» Given request 1: In the entries, copy out word for word the part that opens with the line containing "This screenshot has height=765, width=1024." and closes with the line containing "coord(115,67)", including both of those lines. Leave the pictures out.
## BEGIN Document section
0

I am implementing a Radial Basis Function in Halide, and while I have it running successfully it is quite slow. For each pixel I compute the distance, then take a weighted sum of this distance to produce the output. To loop over the weights I use an RDom (as seen below). In this implementation, every pixel computation requires reloading all of the many (3000+) weights, hence the slow speed.

My question is how to take advantage of Halide's scheduling functionality in this instance. My desire is to load some of the weights, compute partial weighted sums for a subset of the pixels, load the next set of weights, and continue to completion. This keeps locality for each smaller group of weights, and that kind of thing is exactly what Halide is built for. Unfortunately I haven't found anything for this specific problem. The RDom seems to be at a lower level of abstraction than the scheduling primitives, so its unclear how to schedule this.

Any alternative suggestions for weighted sum implementation in Halide are welcome. No need to do this with an RDom, I'm just not aware of any other way.
## END Document section
## BEGIN Records provided
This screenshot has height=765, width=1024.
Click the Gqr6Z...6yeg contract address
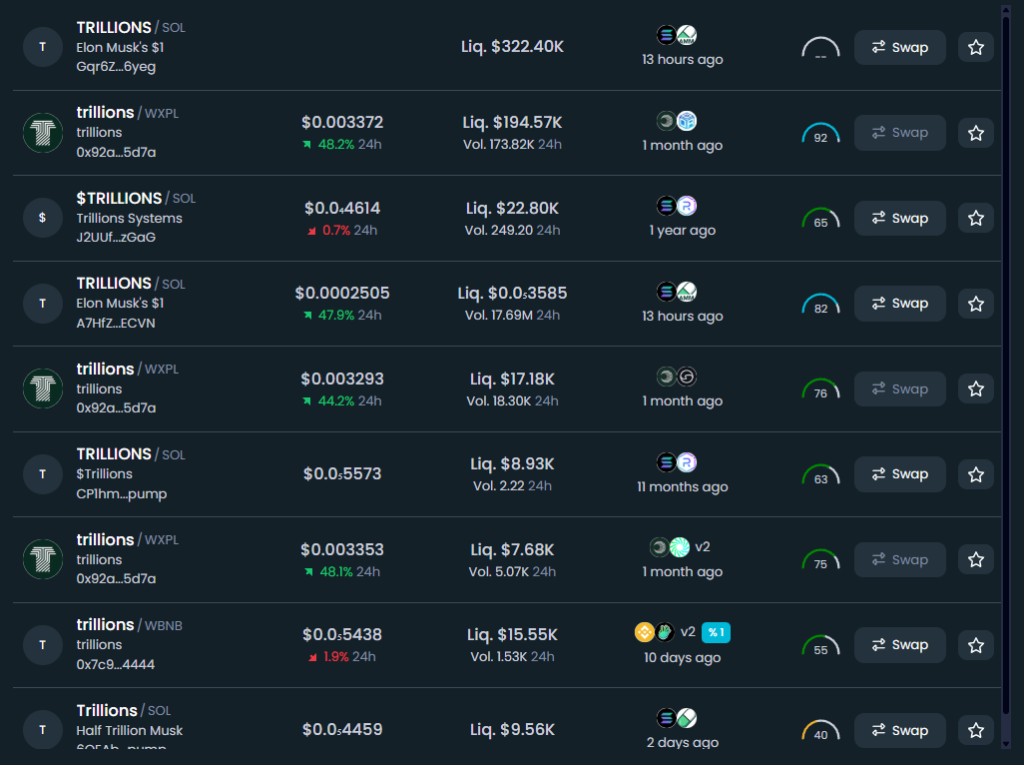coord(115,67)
## END Records provided
## BEGIN Records provided
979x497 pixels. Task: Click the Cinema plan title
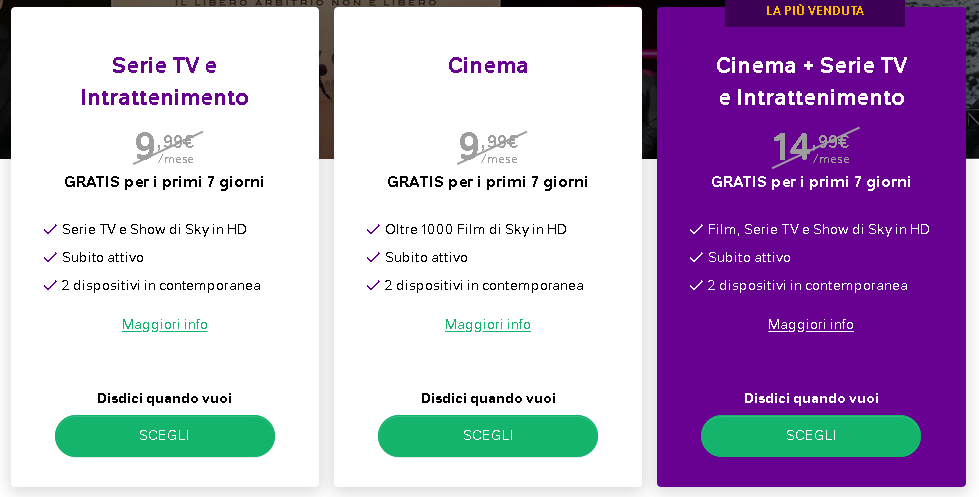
## END Records provided
## BEGIN Records provided
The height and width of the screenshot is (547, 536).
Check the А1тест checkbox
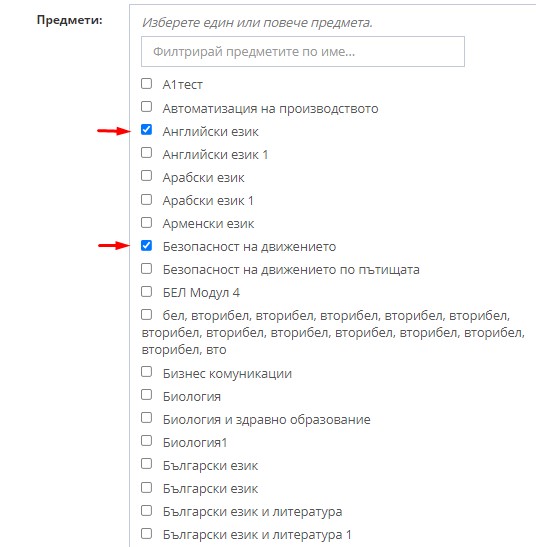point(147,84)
## END Records provided
» Given request 2:
Answer these questions about the Halide post:
(a) About how many weights does each pixel computation have to reload?
(b) What does the writer say seems to be at a lower level of abstraction than the scheduling primitives?
(c) Does the writer insist on using an RDom for the weighted sum?

» Output 1:
This screenshot has height=765, width=1024.
Click the Gqr6Z...6yeg contract address
coord(115,67)

» Output 2:
(a) More than 3000 (3000+).
(b) The RDom.
(c) No. The writer says there is no need to use an RDom.